The FTC revised COPPA in December 2012—amendments that took effect on July 1, 2013—but more stringent COPPA rules may be on the way. On its Website, the FTC said it’s currently “conducting a review of what changes, if any, should be made to COPPA to reflect the changes that may have been brought about by technological changes such as the rapid adoption of mobile devices.”

The good news is that the rule includes a provision that allows industry groups and others to submit self-regulatory guidelines to the FTC for approval as a safe harbor program. Companies that participate in an approved program will be deemed compliant with COPPA.

To receive FTC approval, self-regulatory guidelines must:

Require that participants in the safe-harbor program implement substantially similar requirements that provide the same or greater protections for children as those contained in COPPA;

Include an effective, mandatory mechanism for the independent assessment of the safe harbor program participants’ compliance with the guidelines; and

Establish disciplinary actions for non-compliance by safe-harbor participants.
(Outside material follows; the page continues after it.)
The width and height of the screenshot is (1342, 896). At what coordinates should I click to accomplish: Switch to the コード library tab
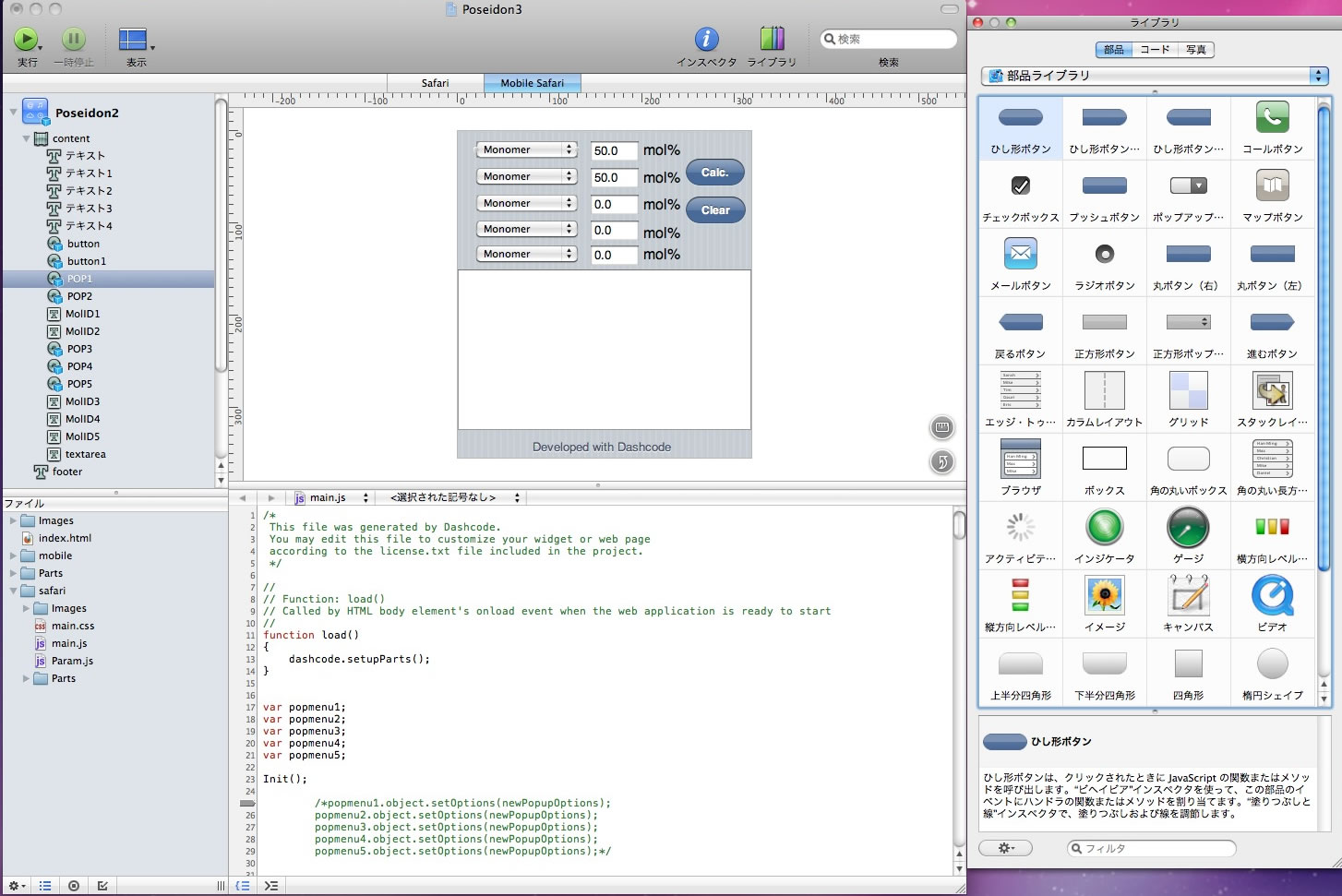[1155, 50]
Since COPPA took effect in April 2000, seven groups—the Children’s Advertising Review Unit of the Council of Better Business Bureaus, the Entertainment Software Rating Board, Aristotle, TrustE, PRIVO, KidSAFE, and iKeepSafe—have received FTC approval for their safe-harbor programs.

“As mobile technologies continue to expand at such a rapid pace,” Rosenfeld says, the FTC will “continue its efforts to address the myriad consumer protection issues in the mobile environment—from mobile payments to use of disclosures and privacy and data security.”